◆ **THE INPUT**
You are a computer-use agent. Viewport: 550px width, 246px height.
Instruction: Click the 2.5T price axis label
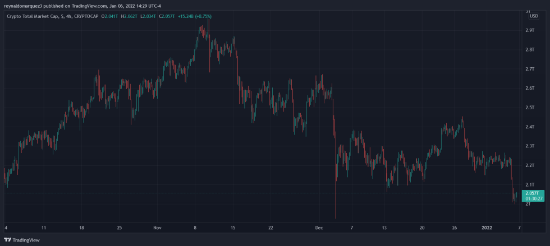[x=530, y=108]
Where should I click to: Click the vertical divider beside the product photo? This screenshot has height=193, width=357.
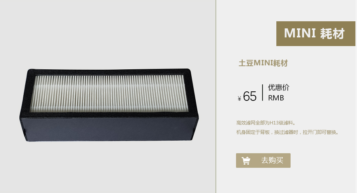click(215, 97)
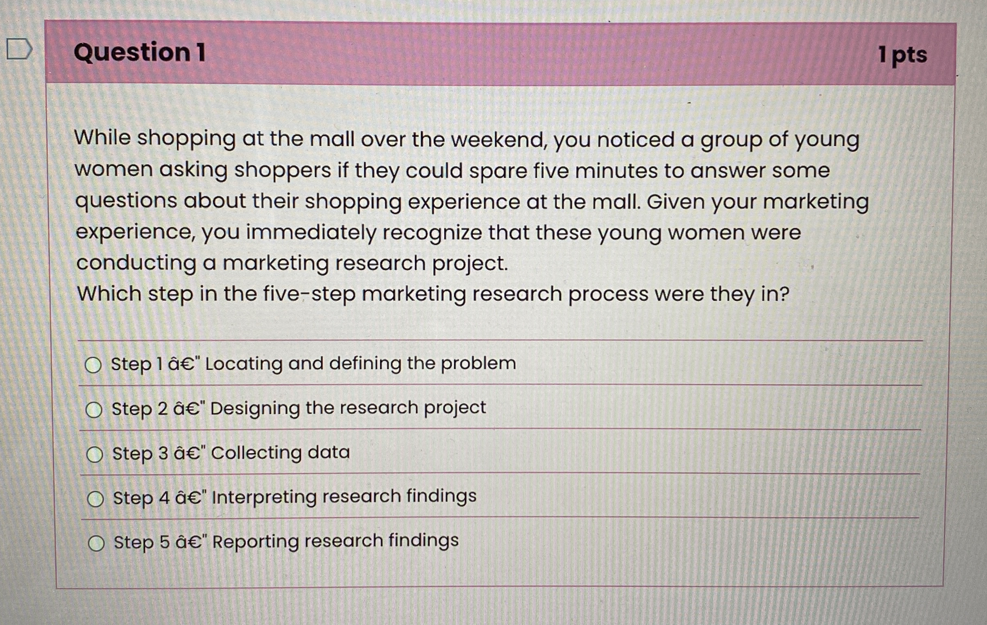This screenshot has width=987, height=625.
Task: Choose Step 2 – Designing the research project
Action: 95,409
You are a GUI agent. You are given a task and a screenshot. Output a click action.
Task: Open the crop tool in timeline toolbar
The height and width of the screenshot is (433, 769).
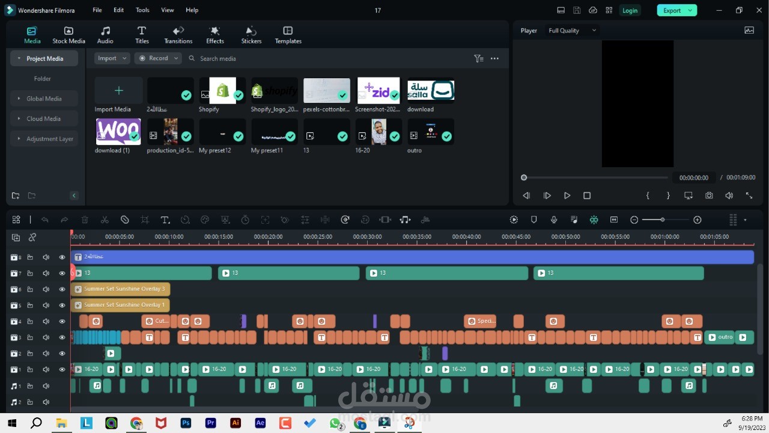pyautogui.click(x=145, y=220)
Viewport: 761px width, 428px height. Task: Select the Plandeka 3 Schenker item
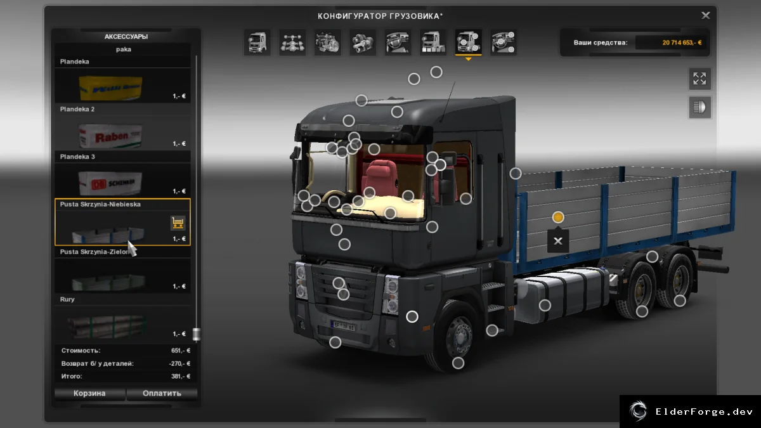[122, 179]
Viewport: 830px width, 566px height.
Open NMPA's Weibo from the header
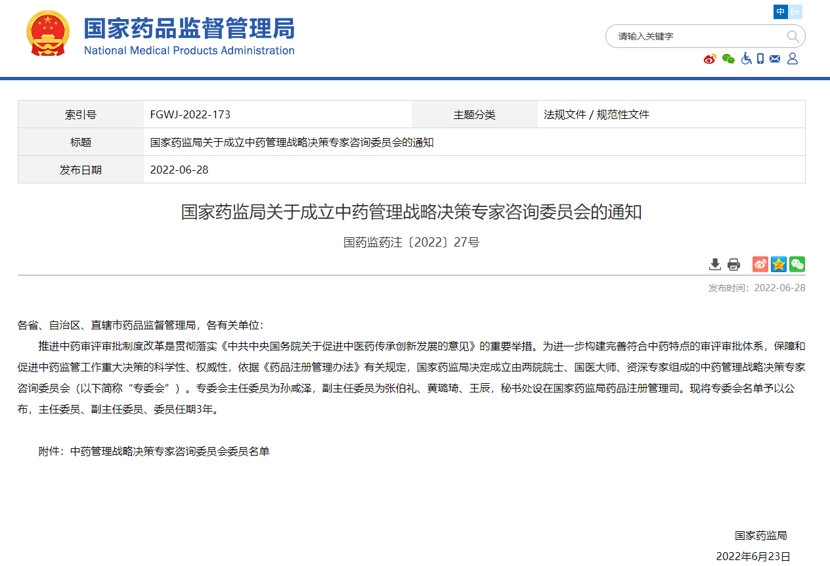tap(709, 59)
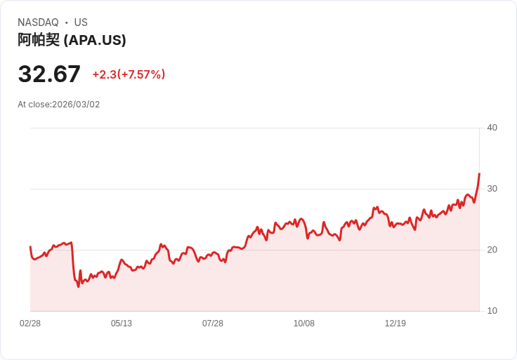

* * *

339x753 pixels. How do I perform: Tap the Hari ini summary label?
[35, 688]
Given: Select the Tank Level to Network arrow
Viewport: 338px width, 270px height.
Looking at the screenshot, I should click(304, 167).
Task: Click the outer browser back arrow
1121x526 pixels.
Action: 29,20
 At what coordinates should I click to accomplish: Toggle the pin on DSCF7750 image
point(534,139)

◆ **TASK DETAILS**
Please copy out each line of the data in which the word "agent" occurs.

◆ **YOUR SOLUTION**
You are a computer-use agent. Viewport: 550px width, 246px height.
You are a GUI agent. You are given a task and a screenshot. Output a click action.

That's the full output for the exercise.